The problem, of course, is that it’s me who keeps extinguishing the light. It’s not a match so much as a spark in my head, but I have, of late, taken to telling myself not now, there is not time for such thoughts right now. And that is odd, because I never used to be that person. When the spark sheds lights, ghosts and demons appear in the darkness. They offer to show me the way, but I have spent too much time with apparitions in the past. I have been misled by their ethereal light in the past, wandered around in the haze. So I choose darkness instead. And that feels weak.
Friday, June 02, 2006
- Welcome to Atlanta where the players play.
Yeah, except not so much. Here is the thing: at the moment, I am overcome with temptation to write the sentence- I loathe Atlanta. That, of course, would be ridiculous, seeing as how I have been here for less than 24 hours. Furthermore, B & I went to the ATL with another coworker for a long weekend some years back and did not break out into hives. Though our coworker G had some meltdowns- in the CNN cafe, G burst into tears, prompting an exchanged glance between B & me that cemented our friendship forever- for the most part, we found the city worthy of recommendation.
Maybe it is the sweltering humidity. Maybe it is the fact that this is the first, brief respite I have had from my very needy coworkers. But maybe, more likely, most probably, I am homesick. Absurd, but true. Not two days after returning to San Francisco, I rearranged my suitcase and shipped out again. I do not know how some people do it. Sure, there are accomodations, heavenly beds. But honestly, nothing could be more heavenly than being back home, in my netherworld of a crack shack.
There is curious contrast at work. My previous trip to Atlanta was prompted by the exact opposite sentiment about home.
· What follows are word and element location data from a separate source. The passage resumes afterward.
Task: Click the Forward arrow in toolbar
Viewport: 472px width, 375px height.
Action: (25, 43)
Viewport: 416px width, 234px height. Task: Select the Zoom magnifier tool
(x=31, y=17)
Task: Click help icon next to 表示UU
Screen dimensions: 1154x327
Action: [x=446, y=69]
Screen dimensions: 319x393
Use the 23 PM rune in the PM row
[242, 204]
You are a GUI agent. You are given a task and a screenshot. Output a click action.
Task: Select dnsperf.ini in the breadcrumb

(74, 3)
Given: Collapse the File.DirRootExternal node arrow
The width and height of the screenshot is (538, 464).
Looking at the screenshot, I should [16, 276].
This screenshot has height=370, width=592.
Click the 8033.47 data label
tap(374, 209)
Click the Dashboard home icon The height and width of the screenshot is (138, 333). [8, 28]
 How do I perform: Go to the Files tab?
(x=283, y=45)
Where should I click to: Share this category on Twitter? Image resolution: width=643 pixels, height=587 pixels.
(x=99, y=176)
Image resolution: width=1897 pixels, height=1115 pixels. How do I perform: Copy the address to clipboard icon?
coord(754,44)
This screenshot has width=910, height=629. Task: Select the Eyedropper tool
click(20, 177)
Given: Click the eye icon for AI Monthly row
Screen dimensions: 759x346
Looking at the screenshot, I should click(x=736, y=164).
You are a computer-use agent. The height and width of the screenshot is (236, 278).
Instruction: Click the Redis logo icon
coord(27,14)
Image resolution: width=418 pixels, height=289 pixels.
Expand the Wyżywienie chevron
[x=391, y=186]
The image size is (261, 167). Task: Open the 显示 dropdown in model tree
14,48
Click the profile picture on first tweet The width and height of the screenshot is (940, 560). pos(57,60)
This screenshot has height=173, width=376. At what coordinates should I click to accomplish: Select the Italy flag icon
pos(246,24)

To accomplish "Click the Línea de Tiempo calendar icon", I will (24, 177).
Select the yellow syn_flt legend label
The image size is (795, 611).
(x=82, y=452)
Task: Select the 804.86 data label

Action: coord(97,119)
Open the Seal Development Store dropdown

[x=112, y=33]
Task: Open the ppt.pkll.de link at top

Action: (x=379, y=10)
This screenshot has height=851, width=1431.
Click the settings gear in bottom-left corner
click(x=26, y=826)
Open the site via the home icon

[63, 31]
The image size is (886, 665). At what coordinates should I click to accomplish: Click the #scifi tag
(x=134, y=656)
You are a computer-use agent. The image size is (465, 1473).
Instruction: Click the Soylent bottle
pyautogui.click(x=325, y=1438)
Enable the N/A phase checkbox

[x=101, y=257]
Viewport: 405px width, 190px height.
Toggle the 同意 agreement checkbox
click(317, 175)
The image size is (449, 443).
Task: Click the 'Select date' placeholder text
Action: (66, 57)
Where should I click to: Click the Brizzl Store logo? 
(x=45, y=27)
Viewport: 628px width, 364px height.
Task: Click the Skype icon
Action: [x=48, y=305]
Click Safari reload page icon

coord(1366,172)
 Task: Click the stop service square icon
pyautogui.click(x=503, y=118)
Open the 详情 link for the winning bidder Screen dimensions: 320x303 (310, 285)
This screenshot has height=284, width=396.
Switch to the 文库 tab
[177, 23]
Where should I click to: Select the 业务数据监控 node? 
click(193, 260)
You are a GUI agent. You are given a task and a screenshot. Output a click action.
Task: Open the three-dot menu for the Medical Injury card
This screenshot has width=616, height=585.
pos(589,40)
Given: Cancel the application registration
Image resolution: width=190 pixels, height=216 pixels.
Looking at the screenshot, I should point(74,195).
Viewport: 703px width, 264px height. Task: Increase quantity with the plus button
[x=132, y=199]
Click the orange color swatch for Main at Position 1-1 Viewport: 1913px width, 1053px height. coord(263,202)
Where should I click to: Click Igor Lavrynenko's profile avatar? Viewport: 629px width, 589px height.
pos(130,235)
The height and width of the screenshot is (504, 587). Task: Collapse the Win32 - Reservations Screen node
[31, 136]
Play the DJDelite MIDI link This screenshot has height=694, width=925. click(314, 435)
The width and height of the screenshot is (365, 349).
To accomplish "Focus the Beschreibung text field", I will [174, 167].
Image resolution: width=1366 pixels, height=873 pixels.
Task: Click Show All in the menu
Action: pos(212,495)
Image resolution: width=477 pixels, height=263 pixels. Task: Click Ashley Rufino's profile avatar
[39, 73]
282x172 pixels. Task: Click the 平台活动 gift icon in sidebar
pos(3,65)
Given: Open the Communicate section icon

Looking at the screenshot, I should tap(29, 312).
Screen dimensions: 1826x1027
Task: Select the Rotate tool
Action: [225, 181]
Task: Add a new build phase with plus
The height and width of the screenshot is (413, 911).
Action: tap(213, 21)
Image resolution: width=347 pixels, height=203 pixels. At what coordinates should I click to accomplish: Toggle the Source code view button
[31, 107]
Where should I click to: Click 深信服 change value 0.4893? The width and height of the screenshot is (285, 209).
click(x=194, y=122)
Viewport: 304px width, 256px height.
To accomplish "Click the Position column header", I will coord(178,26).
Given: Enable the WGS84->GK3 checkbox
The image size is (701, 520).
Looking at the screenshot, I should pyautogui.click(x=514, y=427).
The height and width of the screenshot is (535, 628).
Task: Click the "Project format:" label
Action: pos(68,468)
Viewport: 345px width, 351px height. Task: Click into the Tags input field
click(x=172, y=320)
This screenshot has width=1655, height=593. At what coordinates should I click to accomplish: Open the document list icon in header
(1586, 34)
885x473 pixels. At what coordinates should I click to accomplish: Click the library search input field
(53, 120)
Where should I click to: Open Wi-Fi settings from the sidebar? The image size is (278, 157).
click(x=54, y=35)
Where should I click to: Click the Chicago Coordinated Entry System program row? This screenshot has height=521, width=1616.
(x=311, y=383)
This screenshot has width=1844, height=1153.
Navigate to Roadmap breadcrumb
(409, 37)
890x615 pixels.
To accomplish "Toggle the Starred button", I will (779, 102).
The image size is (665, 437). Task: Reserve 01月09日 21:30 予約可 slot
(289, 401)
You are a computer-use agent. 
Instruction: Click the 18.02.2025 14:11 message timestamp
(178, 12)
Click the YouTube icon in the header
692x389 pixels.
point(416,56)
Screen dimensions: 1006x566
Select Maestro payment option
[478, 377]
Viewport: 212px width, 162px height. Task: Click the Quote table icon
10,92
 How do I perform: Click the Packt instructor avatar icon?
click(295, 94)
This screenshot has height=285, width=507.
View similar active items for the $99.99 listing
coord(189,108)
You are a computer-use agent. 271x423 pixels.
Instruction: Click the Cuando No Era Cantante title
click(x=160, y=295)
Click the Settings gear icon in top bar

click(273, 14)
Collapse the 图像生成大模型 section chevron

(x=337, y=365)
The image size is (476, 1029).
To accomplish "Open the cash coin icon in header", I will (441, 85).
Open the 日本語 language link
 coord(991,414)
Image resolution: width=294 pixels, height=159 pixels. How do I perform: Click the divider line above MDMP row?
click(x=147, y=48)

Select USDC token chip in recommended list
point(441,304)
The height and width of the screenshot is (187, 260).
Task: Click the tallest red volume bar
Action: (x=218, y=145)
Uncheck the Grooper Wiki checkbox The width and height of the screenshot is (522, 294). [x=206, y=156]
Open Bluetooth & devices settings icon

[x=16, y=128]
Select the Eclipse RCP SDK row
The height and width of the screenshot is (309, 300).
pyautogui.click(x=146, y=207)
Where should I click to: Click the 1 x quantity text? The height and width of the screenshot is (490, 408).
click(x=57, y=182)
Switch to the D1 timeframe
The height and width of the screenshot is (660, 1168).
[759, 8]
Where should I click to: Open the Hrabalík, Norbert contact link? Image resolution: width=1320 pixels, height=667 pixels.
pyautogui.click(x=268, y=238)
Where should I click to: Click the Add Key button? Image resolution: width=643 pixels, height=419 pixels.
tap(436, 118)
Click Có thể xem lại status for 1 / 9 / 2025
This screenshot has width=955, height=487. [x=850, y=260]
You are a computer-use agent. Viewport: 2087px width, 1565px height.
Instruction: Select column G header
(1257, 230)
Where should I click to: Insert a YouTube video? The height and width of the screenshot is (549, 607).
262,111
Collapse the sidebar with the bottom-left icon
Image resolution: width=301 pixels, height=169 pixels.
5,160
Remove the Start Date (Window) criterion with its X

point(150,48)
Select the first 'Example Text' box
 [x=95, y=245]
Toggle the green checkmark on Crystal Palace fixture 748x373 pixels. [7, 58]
When living in New Jersey, I felt so uneasy and restless that I was available at any moment's notice to leave the state. So, any excuse or opportunity to take off for the weekend was seized. And I went with no expectations, because I blindly accepted that wherever I was going was better than my point of departure. Conversely, now, no place measures up.
But the ATL and I shall have to make amends, or I shall have a rough five days to be sure. If it lowers its humidity by 10%, I will lower my expectations by 20%. Deal?